### EXTRAIT DE TEXTE
J'attends le film Inter

J'avais prévu de me moquer des annonces pour les films Inter mais en fin de saison, au moment de faire le bilan. Seulement, à l'occasion du remplacement du chroniqueur Daniel Morin par l'humoriste Frédérick Sigrist, je vais en dire quelques mots avant de lui tirer mon chapeau.

 

Je mets le lien maintenant car il s'agit de la vidéo (ah la vidéo à la radio!) et l'on pourra l'écouter tout en lisant la suite.

http://www.franceinter.fr/emission-le-billet-de-daniel-morin-les-cesars-2016-bonjour-tristesse

Depuis quelques mois, Inter a décidé de labelliser aussi des films étrangers en V.O. Par conséquent, au moment des annonces et autres publicités (très peu nombreuses à l'antenne d'où le succès de la chaîne nationale), une voix en anglais sort du poste tel un diable de sa boite. Parfois, une autre répond et l'on comprend qu'il s'agit d'une scène enregistrée. Petite musique de fond, voix-off (comme on dit en bon français) pour résumer la situation. Poursuite du dialogue en anglais et titre du film décliné par la voix-off dans un anglais prononcé à la française à couper au couteau. Ça donne dernièrement [zeu reuvnantte]. Le tout avec une intonation d'un sérieux qui tranche avec le comique de la situation. Mais comme on est sur Inter, on ne rit pas sauf dans les espaces prévus à cet effet.

 

frédérick sigrist

Voici que mon attention a été attirée par la chronique de Frédérick Sigrist lundi 29 février juste avant 7 h :

« Cette année, le palmarès des Césars 2016 en France était placé sous le signe de la joie, de la bonne humeur et de l’allégresse. (…) On aurait pu appeler, ça, ce palmarès : bonjour tristesse ! César du meilleur acteur pour Vincent Lindon dans « La loi du marché ». (musique lente pour accompagner le résumé) Alors, rien qu'au pitch, on sent qu'on va pas se taper le cul par terre, quand même, hein. En même temps, Vincent Lindon, un film Inter : on aurait pu se douter... »

### DONNÉES FOURNIES
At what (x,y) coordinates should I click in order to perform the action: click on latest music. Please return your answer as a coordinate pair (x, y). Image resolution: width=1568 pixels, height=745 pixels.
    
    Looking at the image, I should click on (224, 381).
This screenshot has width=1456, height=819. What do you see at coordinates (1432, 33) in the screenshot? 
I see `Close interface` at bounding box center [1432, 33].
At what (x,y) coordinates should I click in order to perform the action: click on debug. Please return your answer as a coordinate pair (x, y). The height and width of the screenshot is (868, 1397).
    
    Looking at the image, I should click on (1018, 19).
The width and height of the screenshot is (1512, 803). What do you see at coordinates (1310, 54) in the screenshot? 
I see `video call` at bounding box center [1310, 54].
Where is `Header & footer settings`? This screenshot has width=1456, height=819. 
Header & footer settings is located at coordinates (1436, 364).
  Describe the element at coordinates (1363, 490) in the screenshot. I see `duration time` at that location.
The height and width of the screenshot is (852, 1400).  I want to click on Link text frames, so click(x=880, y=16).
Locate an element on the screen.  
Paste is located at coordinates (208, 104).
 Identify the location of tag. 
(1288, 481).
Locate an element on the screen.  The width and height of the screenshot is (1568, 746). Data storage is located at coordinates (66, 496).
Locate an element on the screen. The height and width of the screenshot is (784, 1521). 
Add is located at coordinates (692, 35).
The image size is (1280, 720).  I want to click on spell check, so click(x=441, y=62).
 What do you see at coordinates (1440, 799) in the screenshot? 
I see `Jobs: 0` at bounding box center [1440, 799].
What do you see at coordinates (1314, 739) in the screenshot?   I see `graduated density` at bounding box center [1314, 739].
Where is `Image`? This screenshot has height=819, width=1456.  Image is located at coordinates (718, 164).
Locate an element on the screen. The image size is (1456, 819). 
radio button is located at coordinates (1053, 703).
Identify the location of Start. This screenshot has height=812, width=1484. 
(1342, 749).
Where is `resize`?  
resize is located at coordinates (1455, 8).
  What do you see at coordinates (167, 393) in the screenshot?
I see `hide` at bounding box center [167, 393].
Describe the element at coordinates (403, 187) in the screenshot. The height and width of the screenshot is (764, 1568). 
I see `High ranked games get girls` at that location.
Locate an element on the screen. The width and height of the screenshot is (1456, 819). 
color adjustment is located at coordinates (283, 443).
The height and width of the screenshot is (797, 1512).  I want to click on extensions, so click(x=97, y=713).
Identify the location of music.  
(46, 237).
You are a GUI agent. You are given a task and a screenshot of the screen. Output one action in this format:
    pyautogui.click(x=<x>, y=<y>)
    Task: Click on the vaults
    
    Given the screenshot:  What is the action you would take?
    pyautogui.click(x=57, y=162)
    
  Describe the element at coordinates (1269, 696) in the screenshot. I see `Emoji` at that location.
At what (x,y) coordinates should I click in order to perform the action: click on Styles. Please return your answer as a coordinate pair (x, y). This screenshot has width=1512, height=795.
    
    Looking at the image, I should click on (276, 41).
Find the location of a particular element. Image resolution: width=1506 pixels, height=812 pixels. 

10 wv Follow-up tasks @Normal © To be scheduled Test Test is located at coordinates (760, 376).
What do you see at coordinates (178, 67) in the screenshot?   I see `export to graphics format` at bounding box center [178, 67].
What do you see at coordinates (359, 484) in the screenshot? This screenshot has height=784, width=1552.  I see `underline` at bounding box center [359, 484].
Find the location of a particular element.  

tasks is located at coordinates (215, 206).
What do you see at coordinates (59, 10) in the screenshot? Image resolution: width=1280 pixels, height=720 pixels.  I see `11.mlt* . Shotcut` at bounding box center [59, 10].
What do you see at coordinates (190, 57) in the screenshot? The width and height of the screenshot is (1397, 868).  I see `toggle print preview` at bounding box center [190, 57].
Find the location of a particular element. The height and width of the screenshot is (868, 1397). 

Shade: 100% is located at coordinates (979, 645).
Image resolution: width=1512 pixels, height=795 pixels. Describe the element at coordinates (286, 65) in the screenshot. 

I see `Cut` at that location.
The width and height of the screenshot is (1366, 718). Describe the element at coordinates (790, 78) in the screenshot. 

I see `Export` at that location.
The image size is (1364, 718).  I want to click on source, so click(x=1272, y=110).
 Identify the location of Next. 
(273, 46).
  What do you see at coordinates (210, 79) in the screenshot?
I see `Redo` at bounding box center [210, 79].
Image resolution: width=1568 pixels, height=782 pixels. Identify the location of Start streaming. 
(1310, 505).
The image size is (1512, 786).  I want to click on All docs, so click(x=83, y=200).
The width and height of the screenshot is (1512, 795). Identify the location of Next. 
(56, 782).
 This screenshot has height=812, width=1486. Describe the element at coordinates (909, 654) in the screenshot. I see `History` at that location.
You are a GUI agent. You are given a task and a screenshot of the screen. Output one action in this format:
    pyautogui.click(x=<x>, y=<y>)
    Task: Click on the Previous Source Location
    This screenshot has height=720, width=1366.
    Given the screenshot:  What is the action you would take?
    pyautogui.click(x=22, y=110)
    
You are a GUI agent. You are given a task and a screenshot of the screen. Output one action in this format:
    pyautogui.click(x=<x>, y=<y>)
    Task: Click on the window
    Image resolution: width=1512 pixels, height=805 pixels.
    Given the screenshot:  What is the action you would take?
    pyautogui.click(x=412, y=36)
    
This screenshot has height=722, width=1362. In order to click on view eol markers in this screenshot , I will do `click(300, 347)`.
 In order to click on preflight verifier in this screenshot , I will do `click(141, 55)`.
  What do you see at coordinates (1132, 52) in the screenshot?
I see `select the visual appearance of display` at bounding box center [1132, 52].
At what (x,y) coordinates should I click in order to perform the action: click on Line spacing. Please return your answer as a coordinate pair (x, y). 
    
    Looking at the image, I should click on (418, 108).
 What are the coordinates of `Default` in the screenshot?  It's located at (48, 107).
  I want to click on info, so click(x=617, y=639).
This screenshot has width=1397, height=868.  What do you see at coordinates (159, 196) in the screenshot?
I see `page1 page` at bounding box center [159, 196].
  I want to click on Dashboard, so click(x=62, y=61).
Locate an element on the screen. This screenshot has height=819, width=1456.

### PROBLÈME POSÉ A
D'après le billet sur les films Inter, qui a remplacé le chroniqueur Daniel Morin ?
### PROBLÈME POSÉ B
Reproduisez, dans le billet sur les films Inter, le passage qui s'ouvre sur les mots contenant « J'avais prévu de » et se clôt sur « lisant la suite. ».

### RÉSULTAT ATTENDU A
L'humoriste Frédérick Sigrist.

### RÉSULTAT ATTENDU B
J'avais prévu de me moquer des annonces pour les films Inter mais en fin de saison, au moment de faire le bilan. Seulement, à l'occasion du remplacement du chroniqueur Daniel Morin par l'humoriste Frédérick Sigrist, je vais en dire quelques mots avant de lui tirer mon chapeau.

 

Je mets le lien maintenant car il s'agit de la vidéo (ah la vidéo à la radio!) et l'on pourra l'écouter tout en lisant la suite.